Lantz at Zulu Tattoo, S Crescent Heights Blvd. in Los Angeles. He gets the Wedgie Seal of Approval. Highly recommended.

As far as the symbolism of the tattoo, I'm hoping it can be viewed in several ways:

People who don't know anything about triathlons might say "hey, cool whale".
Triathletes might say "hey, cool M-Dot, and the killer whale is a great icon for the sport: strong, powerful, king of the ocean predators."
But people who know me or read this blog will know the TRUE symbolism of the whale: the whale is NOT a fearsome predator; it's a silly little squeaky horn.

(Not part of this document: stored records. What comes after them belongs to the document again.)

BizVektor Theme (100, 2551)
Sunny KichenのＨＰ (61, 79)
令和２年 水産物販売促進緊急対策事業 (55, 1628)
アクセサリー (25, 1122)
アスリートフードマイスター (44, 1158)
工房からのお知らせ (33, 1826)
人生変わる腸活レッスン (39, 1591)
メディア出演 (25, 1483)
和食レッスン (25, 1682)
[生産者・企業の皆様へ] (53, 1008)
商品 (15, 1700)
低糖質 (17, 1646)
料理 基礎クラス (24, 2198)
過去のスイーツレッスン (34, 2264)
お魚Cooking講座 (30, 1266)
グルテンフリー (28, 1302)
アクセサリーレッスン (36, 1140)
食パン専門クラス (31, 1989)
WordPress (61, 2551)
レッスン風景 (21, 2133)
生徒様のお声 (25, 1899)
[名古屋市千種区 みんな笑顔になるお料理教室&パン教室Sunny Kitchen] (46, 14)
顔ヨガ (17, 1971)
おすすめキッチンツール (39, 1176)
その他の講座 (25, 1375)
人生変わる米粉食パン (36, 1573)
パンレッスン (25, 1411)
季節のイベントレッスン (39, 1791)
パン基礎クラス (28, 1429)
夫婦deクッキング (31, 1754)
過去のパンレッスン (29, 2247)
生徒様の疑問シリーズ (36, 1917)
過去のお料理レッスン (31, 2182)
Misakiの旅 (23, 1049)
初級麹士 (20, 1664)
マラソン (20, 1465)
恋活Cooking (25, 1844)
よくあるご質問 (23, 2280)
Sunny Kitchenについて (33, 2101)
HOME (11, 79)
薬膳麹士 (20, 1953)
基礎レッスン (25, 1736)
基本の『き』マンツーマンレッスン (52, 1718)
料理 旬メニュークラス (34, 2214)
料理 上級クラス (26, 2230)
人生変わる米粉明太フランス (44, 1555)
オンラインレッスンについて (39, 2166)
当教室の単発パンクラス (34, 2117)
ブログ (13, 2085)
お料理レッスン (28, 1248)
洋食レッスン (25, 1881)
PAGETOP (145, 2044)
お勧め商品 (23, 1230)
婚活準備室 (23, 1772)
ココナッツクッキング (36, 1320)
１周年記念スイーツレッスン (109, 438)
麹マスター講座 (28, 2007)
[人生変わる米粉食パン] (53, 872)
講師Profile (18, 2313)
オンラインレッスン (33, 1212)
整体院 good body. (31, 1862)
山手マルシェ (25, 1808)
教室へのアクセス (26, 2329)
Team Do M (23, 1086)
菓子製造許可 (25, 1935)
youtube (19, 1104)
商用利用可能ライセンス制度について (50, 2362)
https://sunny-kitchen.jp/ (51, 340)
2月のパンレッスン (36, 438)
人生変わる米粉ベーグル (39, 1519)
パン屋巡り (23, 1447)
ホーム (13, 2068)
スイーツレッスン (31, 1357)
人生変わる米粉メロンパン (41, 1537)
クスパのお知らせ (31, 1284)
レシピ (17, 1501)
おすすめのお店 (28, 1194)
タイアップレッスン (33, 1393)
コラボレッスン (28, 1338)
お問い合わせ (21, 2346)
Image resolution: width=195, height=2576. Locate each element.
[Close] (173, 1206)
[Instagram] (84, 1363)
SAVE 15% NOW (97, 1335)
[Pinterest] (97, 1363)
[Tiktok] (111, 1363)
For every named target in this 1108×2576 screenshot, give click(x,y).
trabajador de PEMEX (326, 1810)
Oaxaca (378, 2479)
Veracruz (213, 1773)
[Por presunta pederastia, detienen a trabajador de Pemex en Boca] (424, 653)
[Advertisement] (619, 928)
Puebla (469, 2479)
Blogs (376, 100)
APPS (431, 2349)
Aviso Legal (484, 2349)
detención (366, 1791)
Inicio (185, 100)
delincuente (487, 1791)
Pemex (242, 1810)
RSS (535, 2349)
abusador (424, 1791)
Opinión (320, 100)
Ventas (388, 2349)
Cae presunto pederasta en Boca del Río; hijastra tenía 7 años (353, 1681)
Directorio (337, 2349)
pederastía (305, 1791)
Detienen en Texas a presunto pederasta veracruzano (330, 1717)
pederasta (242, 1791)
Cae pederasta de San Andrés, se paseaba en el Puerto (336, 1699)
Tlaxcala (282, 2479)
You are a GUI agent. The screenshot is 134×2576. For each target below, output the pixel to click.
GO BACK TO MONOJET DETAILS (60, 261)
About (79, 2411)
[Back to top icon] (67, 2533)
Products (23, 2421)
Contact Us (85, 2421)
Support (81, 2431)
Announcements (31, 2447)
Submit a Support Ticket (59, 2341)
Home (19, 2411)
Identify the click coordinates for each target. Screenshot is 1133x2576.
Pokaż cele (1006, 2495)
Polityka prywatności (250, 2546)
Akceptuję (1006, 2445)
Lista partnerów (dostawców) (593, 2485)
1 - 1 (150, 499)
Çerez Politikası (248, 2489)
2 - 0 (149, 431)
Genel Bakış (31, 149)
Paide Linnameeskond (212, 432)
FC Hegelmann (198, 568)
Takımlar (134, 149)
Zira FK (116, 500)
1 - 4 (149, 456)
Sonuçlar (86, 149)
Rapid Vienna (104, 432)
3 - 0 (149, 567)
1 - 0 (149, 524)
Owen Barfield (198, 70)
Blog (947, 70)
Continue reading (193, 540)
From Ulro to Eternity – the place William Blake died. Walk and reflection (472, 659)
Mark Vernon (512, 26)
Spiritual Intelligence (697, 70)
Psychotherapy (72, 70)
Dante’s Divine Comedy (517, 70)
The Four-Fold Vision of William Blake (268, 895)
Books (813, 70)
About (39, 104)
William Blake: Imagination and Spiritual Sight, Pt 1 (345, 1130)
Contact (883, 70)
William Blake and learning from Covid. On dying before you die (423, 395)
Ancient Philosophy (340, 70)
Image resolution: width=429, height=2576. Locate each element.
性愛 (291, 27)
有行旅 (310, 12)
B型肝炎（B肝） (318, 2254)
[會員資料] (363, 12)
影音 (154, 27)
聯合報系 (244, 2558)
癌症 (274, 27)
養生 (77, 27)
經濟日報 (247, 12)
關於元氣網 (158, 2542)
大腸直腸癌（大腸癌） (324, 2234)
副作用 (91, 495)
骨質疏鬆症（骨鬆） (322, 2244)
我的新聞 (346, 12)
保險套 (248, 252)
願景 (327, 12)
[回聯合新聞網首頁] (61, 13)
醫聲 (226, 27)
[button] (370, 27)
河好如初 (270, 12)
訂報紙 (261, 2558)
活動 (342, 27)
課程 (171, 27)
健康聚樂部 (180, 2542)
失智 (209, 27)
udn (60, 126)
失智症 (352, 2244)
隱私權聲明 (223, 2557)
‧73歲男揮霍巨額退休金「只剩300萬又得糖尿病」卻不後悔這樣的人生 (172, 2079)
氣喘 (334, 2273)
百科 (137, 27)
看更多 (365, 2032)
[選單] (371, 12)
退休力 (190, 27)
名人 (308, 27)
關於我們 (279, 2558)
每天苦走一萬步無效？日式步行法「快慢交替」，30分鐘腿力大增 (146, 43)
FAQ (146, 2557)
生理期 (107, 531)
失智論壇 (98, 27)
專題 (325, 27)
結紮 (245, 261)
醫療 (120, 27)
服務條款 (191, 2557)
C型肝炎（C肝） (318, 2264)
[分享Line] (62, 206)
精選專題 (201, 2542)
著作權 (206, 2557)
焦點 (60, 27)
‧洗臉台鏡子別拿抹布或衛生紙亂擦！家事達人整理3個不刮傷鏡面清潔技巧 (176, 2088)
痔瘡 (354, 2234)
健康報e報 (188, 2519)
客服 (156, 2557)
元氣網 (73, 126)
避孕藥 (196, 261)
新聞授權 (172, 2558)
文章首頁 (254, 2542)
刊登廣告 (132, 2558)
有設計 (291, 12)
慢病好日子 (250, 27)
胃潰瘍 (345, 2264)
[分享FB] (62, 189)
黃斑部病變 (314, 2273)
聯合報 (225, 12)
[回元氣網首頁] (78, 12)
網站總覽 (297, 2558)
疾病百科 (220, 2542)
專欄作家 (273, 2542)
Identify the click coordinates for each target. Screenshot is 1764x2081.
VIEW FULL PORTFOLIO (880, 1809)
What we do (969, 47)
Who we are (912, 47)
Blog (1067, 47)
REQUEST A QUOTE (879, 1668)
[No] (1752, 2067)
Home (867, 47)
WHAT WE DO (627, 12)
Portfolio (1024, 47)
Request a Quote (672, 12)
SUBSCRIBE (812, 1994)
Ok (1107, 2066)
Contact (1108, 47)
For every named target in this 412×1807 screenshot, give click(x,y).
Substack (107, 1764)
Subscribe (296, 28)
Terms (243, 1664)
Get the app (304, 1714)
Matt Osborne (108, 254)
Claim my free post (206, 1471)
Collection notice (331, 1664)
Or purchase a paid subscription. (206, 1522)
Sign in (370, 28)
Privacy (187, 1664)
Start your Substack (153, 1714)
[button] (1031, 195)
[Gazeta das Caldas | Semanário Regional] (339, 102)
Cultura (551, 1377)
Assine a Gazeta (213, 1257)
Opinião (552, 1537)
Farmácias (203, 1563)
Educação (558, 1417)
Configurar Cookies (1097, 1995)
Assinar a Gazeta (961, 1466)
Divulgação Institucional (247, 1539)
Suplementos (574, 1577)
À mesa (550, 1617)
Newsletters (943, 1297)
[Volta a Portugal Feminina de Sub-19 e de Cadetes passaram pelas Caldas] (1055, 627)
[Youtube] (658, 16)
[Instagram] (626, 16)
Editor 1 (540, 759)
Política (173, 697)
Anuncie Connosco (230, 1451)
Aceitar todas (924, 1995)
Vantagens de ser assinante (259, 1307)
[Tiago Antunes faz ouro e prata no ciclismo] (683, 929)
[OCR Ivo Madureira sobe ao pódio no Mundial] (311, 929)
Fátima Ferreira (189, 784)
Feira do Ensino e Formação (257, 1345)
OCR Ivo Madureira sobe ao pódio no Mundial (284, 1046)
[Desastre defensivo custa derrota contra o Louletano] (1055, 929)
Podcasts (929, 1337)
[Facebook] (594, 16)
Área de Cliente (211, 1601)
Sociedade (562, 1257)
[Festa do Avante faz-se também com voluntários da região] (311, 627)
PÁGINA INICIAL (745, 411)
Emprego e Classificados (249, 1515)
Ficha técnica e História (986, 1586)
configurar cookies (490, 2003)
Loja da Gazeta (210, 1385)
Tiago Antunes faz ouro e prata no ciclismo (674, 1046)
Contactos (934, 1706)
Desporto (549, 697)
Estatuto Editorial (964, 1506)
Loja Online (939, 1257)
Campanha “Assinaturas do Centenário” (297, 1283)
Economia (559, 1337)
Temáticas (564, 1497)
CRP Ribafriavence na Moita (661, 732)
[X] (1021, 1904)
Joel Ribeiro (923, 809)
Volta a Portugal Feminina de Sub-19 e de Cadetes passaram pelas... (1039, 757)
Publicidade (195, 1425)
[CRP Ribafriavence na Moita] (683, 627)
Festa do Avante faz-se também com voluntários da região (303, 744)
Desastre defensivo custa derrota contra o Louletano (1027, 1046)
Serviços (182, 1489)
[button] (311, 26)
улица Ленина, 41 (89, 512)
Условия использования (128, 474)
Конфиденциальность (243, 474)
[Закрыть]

Months ago I just wanted an M-Dot. Then Gerald told me I should "make it my own", which has been his mantra for me for the sport of triathlon all along. I didn't want to to incorporate a wedgie into the tattoo (that would have been just too weird) but then when Annie showed up in Oceanside with a giant inflatable whale I knew I had my logo. Gerald and Annie inadvertently inspired the design, and I feel a certain amount of closure with the fact that it was the two of them standing at an information table 3 years ago who first explained to me what a triathlon was. And of course, mad props to "Super" Dutch for drawing the whale for me.

Getting Inked

12:35 I am lying on a table at the tattoo studio. The guy just made the first incision. I can't see what he's doing but I swear he's slicing the flesh from my bones.

12:47 The plastic pillow I am leaning on is drenched in sweat. As is the table.

12:54 When I arrived here they offered me cookies but I passed, fearing they would be some kind of tofu crap. I just asked for some now, telling them "I think I'm earning cookies." Happily, they brought out some Chips Ahoys but I fear I may be creating a Pavlovian connection between cookies and pain.